Стиснув зубы, отвернув голову, она поднялась, окаменело постояла, словно в раздумье, и, механически передвигая ноги, ушла в другую комнату. Вслед за ней выскочила мать, прижала голову к груди, забормотала что-то утешающее. И только тогда Надюха дала себе волю: вся горечь, копившаяся неделями и месяцами, вся усталость от долгих трудных поисков жилья, мытарств у старухи, ежедневного мотания на городском транспорте на работу и с работы, вся накопившаяся тоска по дочери, с которой была практически разлучена целыми днями и виделась лишь урывками по вечерам, когда забирала из яслей, а потом — садика, и рано утром, когда собирала и уводила в чужие руки, — вся эта тяжесть вдруг подломила в ней какие-то опоры, казавшиеся прочными и нерушимыми, и у неё началась самая настоящая истерика. Она рыдала в голос и, как ни старалась перестать реветь, не могла остановиться. Ольга Трофимовна сбегала на кухню за валерьянкой, закрыла дверь на крючок, чтобы ещё больше не разгневать отца. Люба, испуганная, замученная уроками, дрожала мелкой дрожью и тоже готова была расплакаться, глядя на сестру.

Ночь прошла тревожно. У отца вскоре после разговора вдруг схватило сердце. Валидол, которым он давненько спасался, на этот раз не снял боли, и тогда пришлось бежать к соседям, звонить по телефону, вызывать "неотложку". Пожилой сухощавый врач измерил кровяное давление, посчитал пульс и, сделав какой-то укол, велел недельку полежать спокойно, без всяких волнений. Ещё он велел вызвать утром врача из поликлиники.

Назавтра, несмотря на уговоры Ольги Трофимовны послушаться врача и остаться дома, Кондратий Васильевич ушёл на работу. Выпил чаю покрепче и двинул, надев потёртый плащ и напялив выцветшую кепчонку. Вставать ему приходилось раньше всех в доме — завод, где он работал вулканизаторщиком, лет пять назад перевели на окраину, и Кондратий Васильевич, привыкший к своему коллективу, терпеливо мотался, тратя по три часа в день на дорогу. Вслед за ним уехала Ольга Трофимовна; её завод был почти в самом центре города, но в другой части, не в той, где находилось Надюхино РСУ.

Надюха встала разбитая, будто всю ночь не смыкала глаз. Оленька тоже спала плохо и теперь, когда Надюха собирала её в садик, капризничала, принималась реветь, брыкалась, отказываясь от еды.

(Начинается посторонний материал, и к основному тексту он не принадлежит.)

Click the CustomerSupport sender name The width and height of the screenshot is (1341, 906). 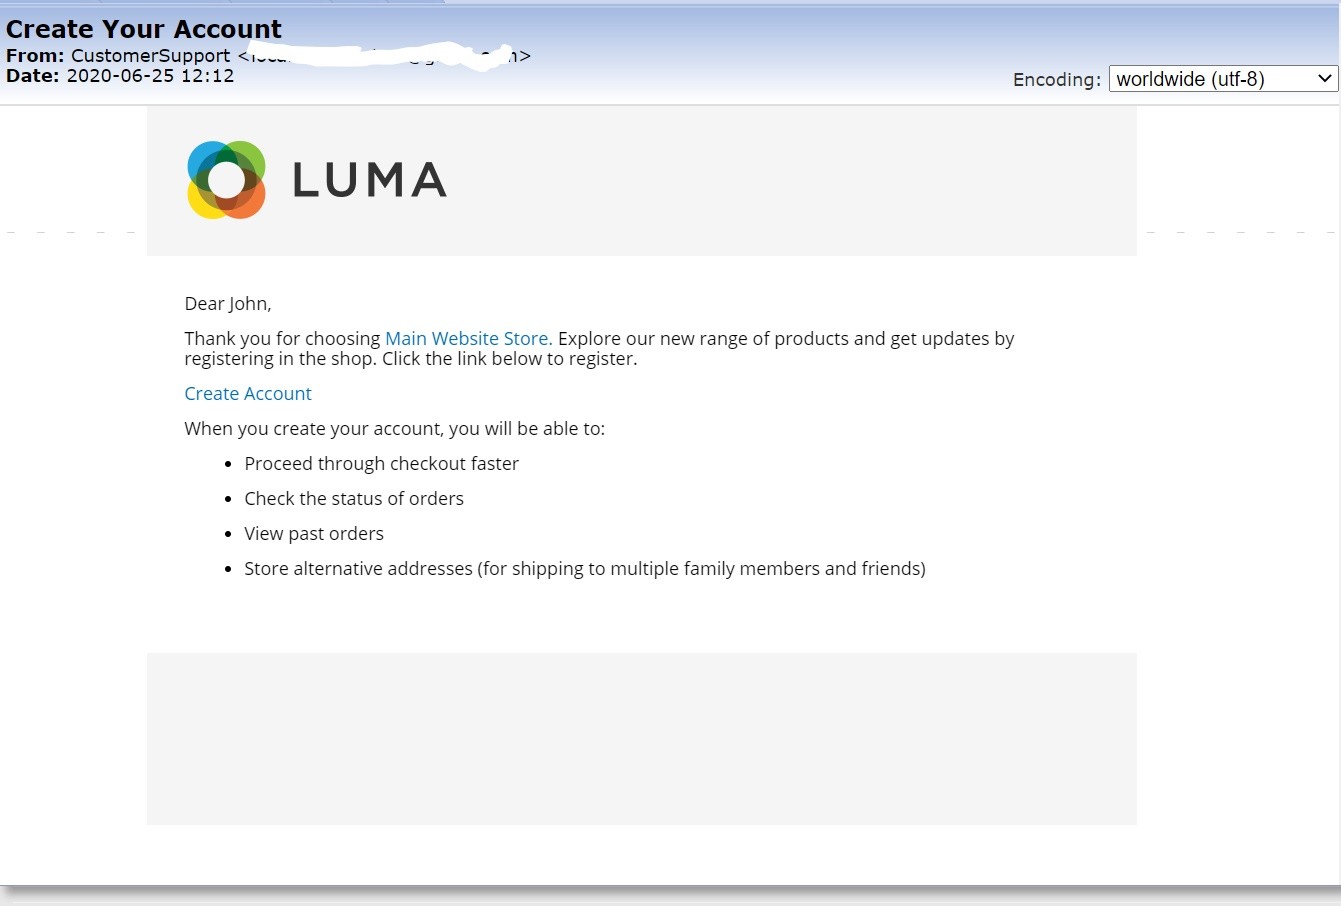tap(150, 56)
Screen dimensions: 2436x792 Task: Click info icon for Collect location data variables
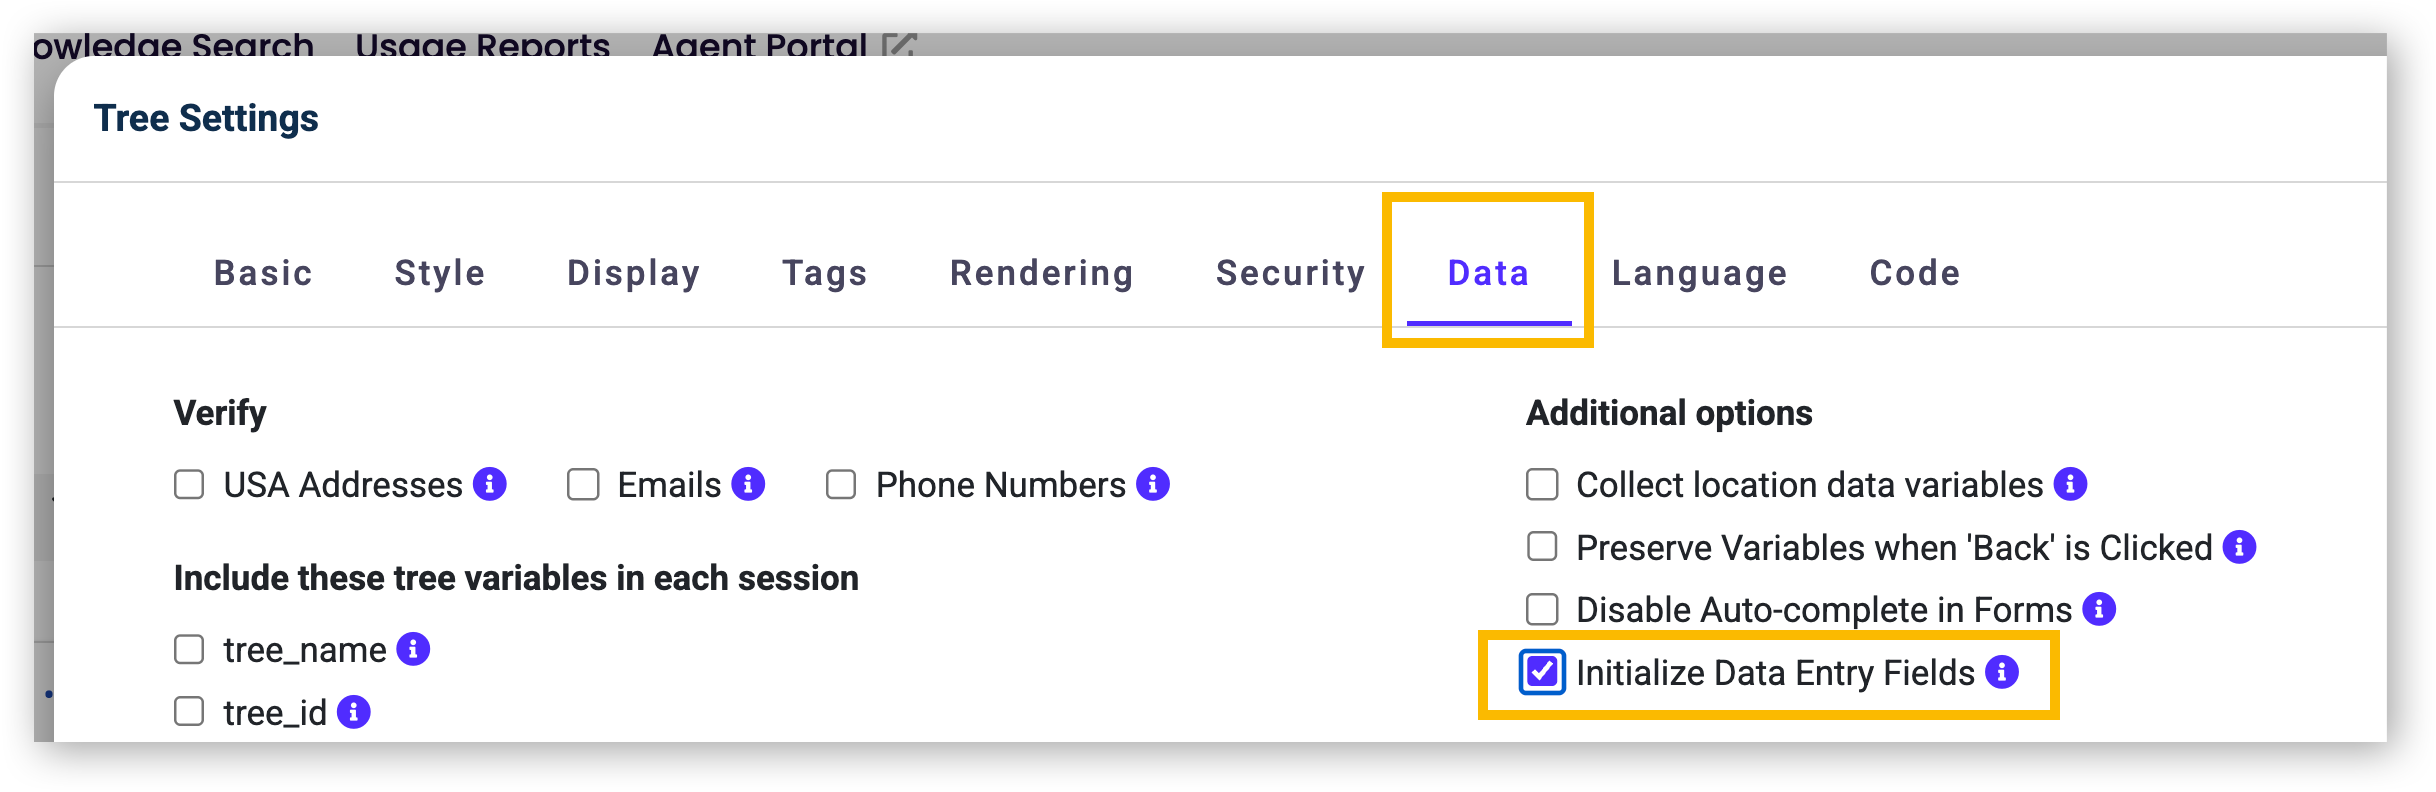click(2070, 484)
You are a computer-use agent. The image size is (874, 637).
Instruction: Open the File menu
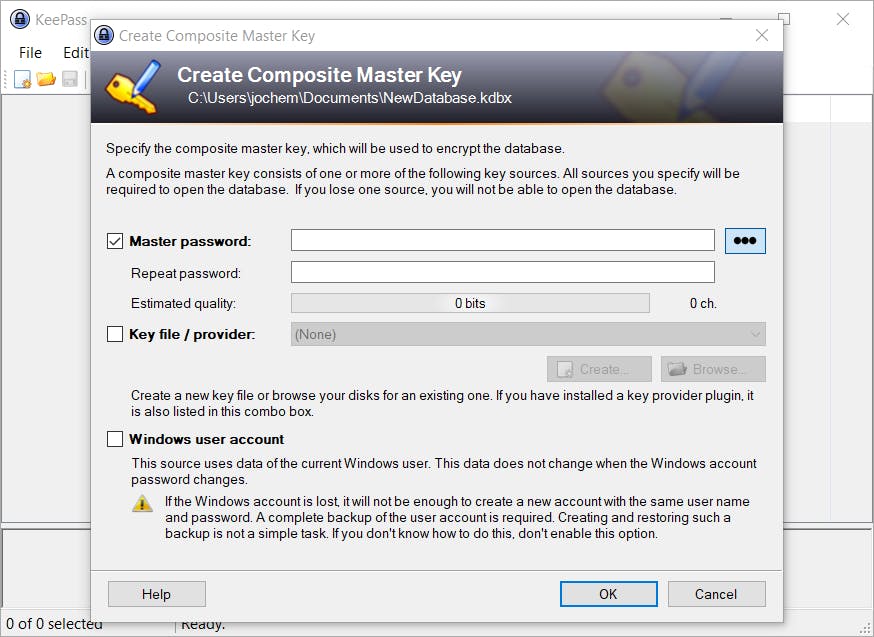click(30, 52)
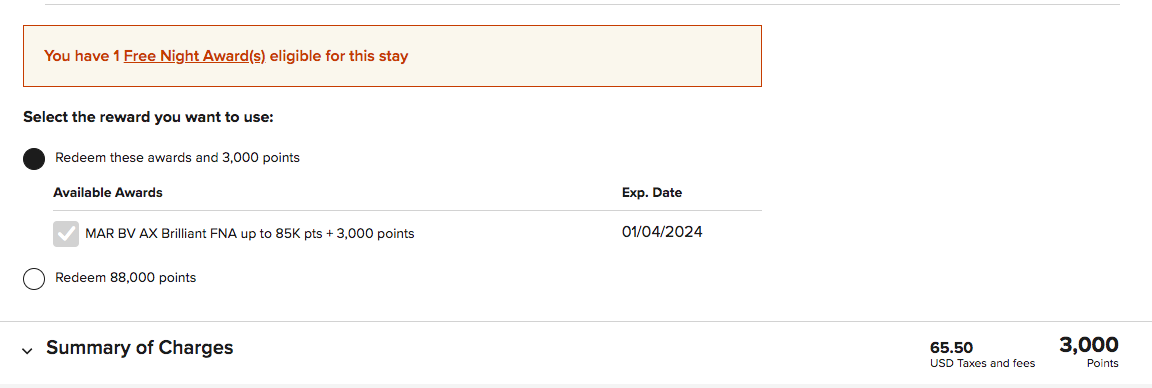This screenshot has height=388, width=1152.
Task: Click the 01/04/2024 expiration date
Action: click(x=662, y=232)
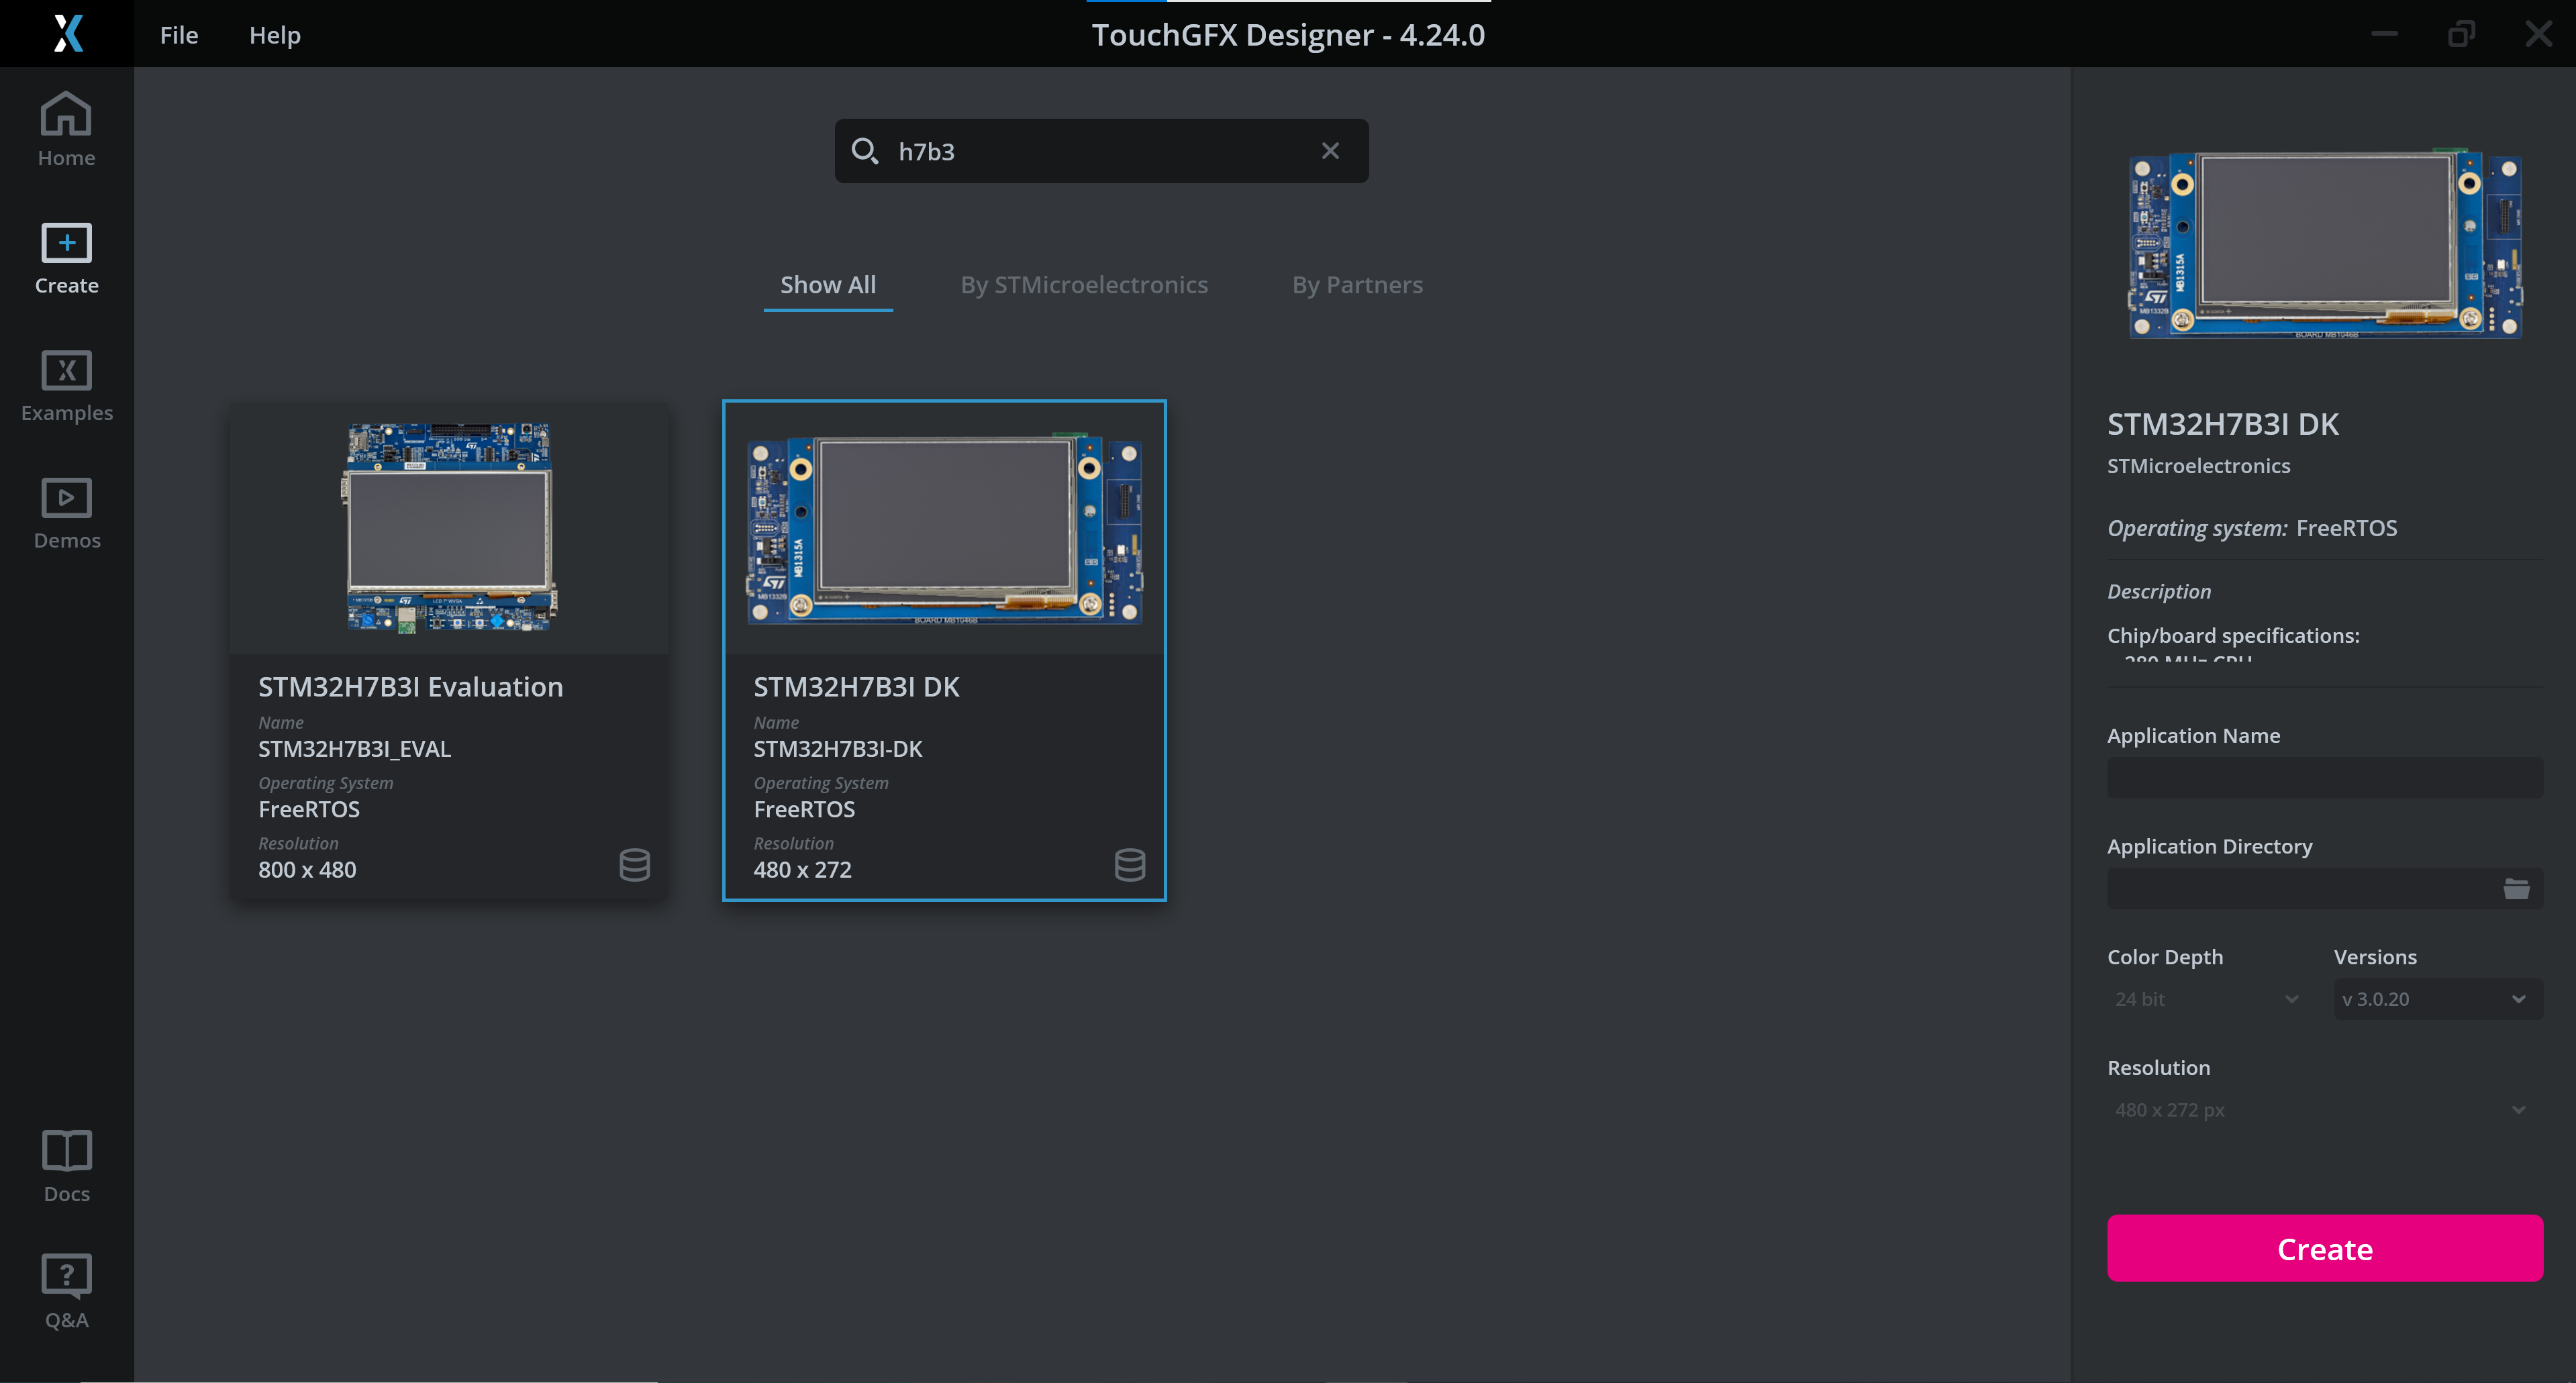Clear the h7b3 search query
This screenshot has width=2576, height=1383.
click(x=1330, y=150)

Надюха нервничала, прикрикивала на девочку, зато Люба ходила возле неё, как наседка, сулила ей и кошечку, и птичку, и конфетку, и пряничек мятный, и обещала, что в садике покажут по телеку маленьких весёлых зайчиков, серого волка и ещё одного зверька "во-от с такими ушами и во-от с такими усами". Оленька стала гадать, кто бы это мог быть: тигр? кот? козёл? Так, гадаючи, она и позавтракала, и дала себя одеть, и ушла с Надюхой в утренний озабоченный, спешащий город.

На работе Надюху ждал сюрприз: письмо от Сергея. Видно, догадался, что она ночует теперь у отца и по адресу старухи посылать бесполезно. А по адресу отца не захотел. Письмо вручила ей секретарша. Надюха, не распечатывая конверт, вышла во двор, на дальнюю скамейку и только там, в одиночестве, прочла письмо.

"Милые мои, хорошие, — писал Сергей. — Привет вам от вашего Серёги-носороги из города Череповца. Сижу я тут в лучшей гостинице, ем-пью по талонам, за госсчет. Каждый день лекции, кинофильмы. Только не художественные, а всё про строительство — то про КамАЗ, то про Саяно-Шушенскую ГЭС, то про БАМ. Вот куда бы податься годика на три! На пять таких квартир заколотили бы! Одного работягу на БАМе спрашивает корреспондент (это в кино): сколько вы получаете, довольны ли заработками? Он палец вскинул: во! Сотни четыре, как минимум, говорит. Морда так и лоснится. Там, конечно, хорошо, но зато у нас Питер! Лично я страшно тоскую по городу. Даже во сне видел места, которые видны со стены. А может, потому, что вы там? Бог с ними, с этими тысячами, как-нибудь вырулим с кооперативом. Так мне кажется.